For a film with such a wealth of generous, satisfying conversation between two people on the verge of falling in love, the plot device of having Keener’s blasé poet jeopardize a clearly harmonious relationship is initially troublesome. But as Holofcener’s situation develops, and as the characters continue to breathe, it becomes clear that Enough Said, much more so than the standard romantic comedy-drama about middle-aged people (if there is, indeed, a standard for such a genre), is an illuminating and often quite serious film about the difficulties of finding love after a divorce. Gandolfini can’t connect with his daughter; Louis-Dreyfus transfers her maternal insecurity into a problematic relationship with one of her daughter’s friends; Louis-Dreyfus chooses to exploit Keener’s inside information as a defense mechanism, so she doesn’t once again fall for the wrong man — this entire network of conflict, of heated relationships, is the result of two broken marriages.

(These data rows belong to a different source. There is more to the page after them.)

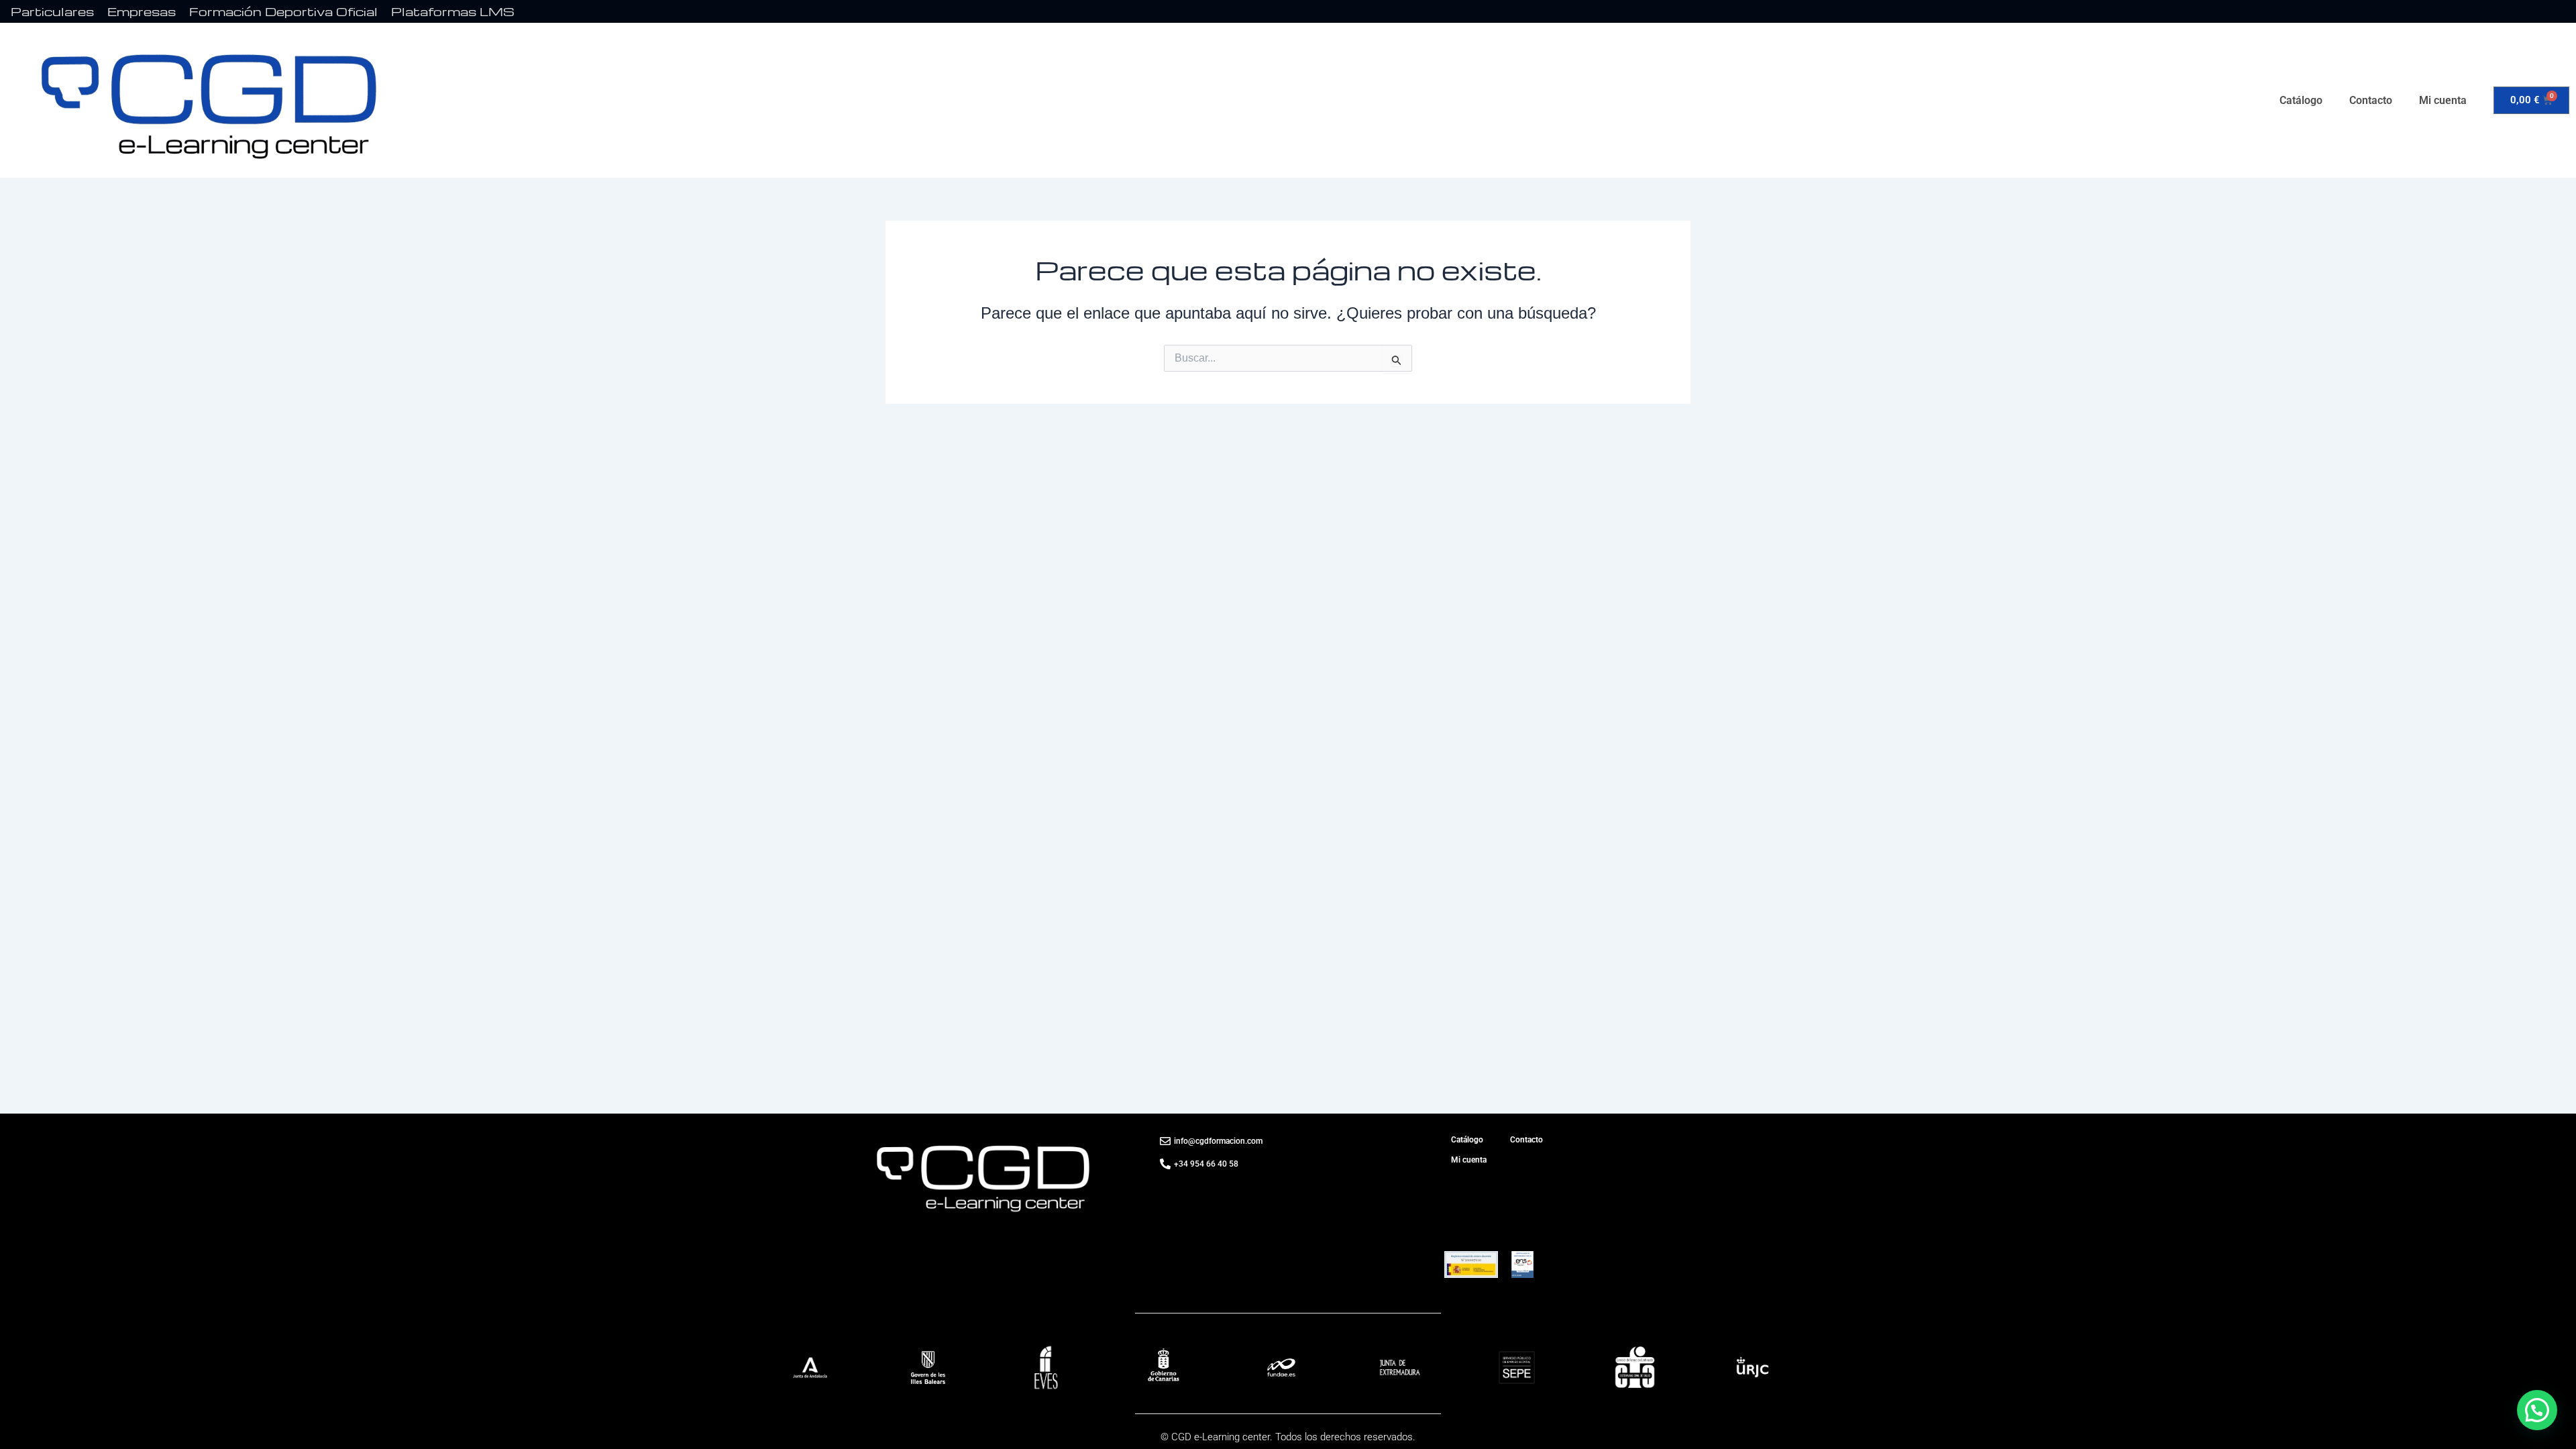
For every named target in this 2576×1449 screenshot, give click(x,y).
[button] (2537, 1410)
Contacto (2370, 100)
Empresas (141, 11)
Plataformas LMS (453, 11)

Enough Said doesn’t much change my stance on Holofcener as a director — I continue to come up mostly blank when trying to locate interesting things about her films’ visual patterns and approaches — but it is an ample, genuinely moving story about the budding relationship between a man and a woman, which is a rare and not-at-all-regressive step for a female filmmaker whose work (Lovely & Amazing, Friends with Money, Please Give) is so often predicated on characters of her own gender. That she landed on Gandolfini as the actor to lend Enough Said its male dimension is a stroke of perfection: even putting aside, for a moment, Gandolfini’s passing, it’s abundantly clear, from the excellence of his recent work, that Gandolfini had reached a special point in his development as a screen performer. If his 2012 hat trick (the aforementioned Killing Them Softly, Not Fade Away, Zero Dark Thirty) was all about film-elevating, never-showy supporting performances, Enough Said represents a natural progression of those instincts into the spotlight of a leading man.

Enough Said hits theaters in New York and Los Angeles today and will begin expanding to other locations on September 27th.